RECORDED DATA =>
□ □ □ □ □ □ □
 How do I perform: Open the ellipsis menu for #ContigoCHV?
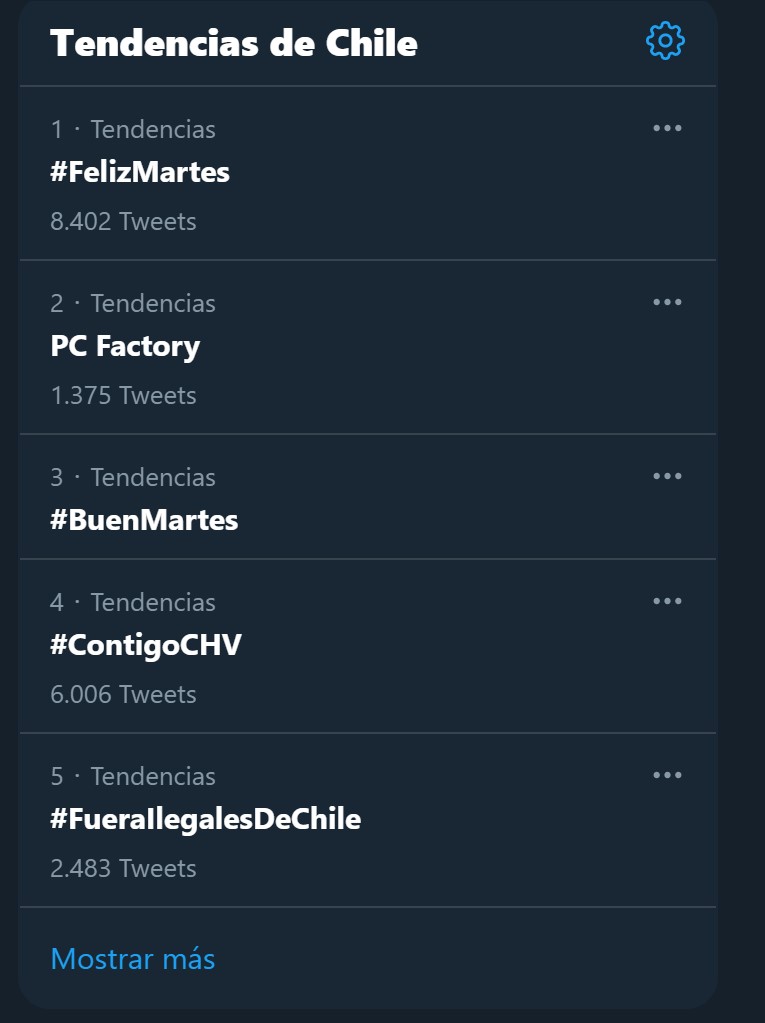(667, 601)
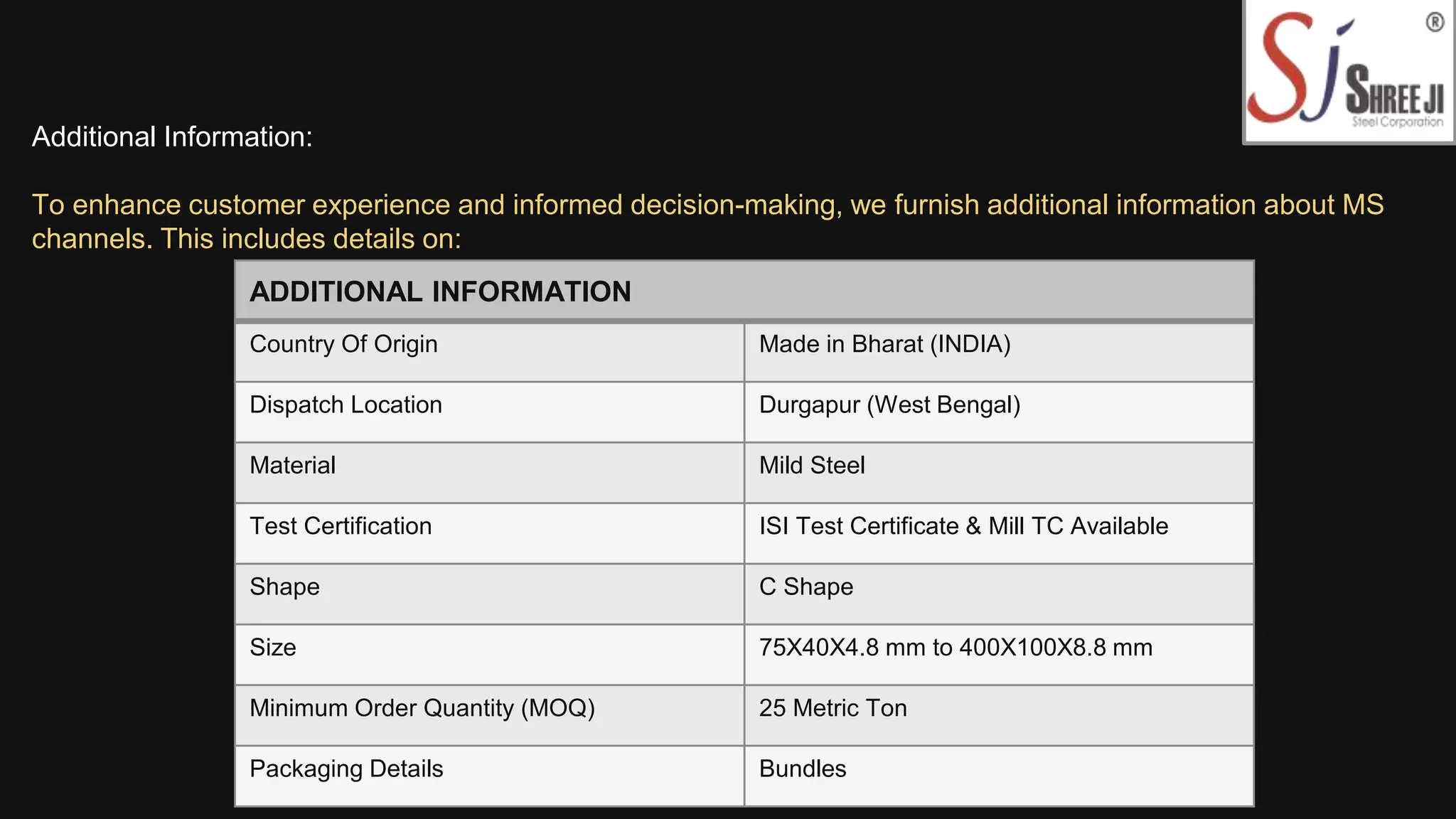Click 'ISI Test Certificate & Mill TC Available'
The image size is (1456, 819).
coord(963,526)

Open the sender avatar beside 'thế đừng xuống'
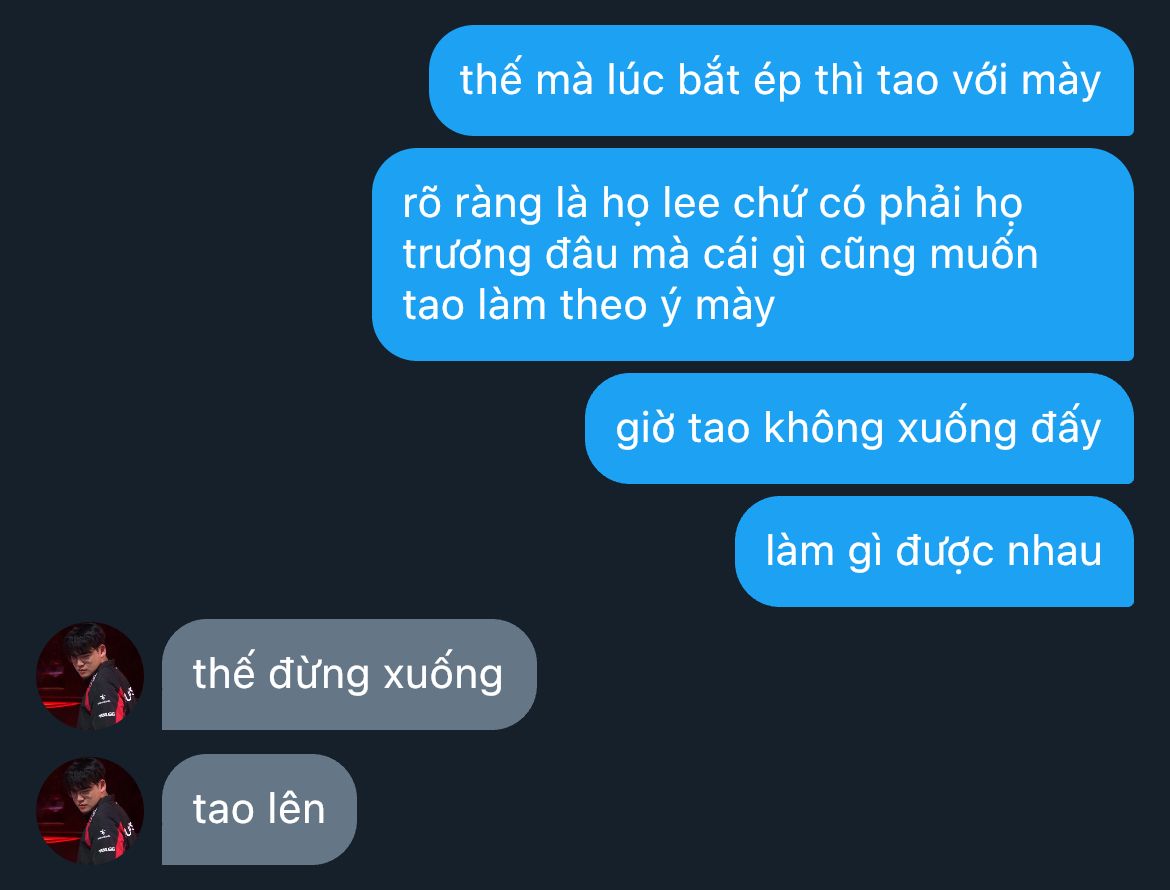coord(90,675)
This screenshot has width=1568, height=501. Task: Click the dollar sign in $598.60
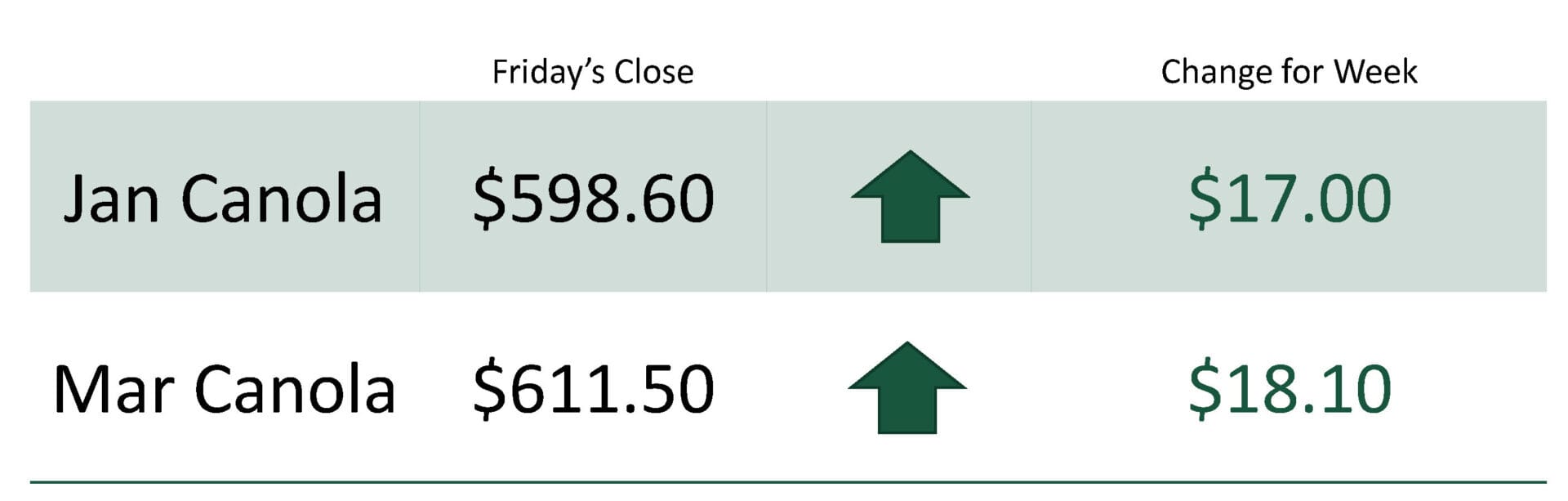tap(489, 199)
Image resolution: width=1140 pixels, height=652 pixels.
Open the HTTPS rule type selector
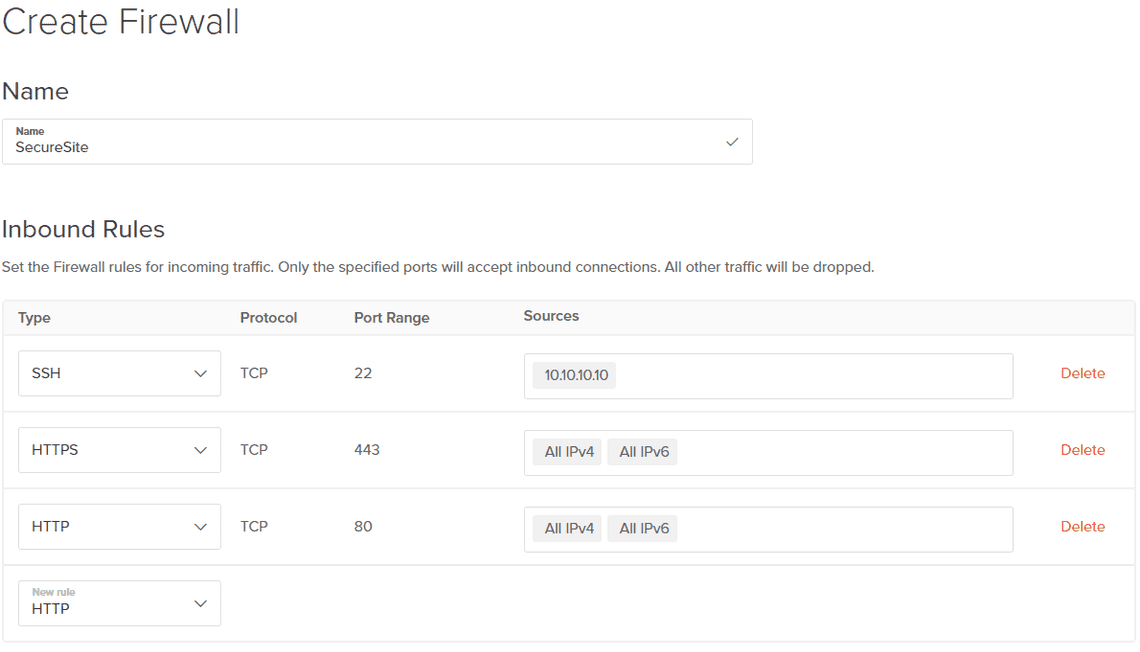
□ □ □ □ □ □ □
WHAT IS EXPECTED =>
Give an exact copy of the listing, without its pictures.

REPLY TO THE TASK =>
 How do I perform: Open the ellipsis menu for #ContigoCHV?
(667, 601)
Click 'ISI Test Certificate & Mill TC Available'
The image size is (1456, 819).
coord(963,526)

Open the sender avatar beside 'thế đừng xuống'
coord(90,675)
This screenshot has width=1568, height=501. Task: Click the dollar sign in $598.60
tap(489, 199)
Image resolution: width=1140 pixels, height=652 pixels.
Open the HTTPS rule type selector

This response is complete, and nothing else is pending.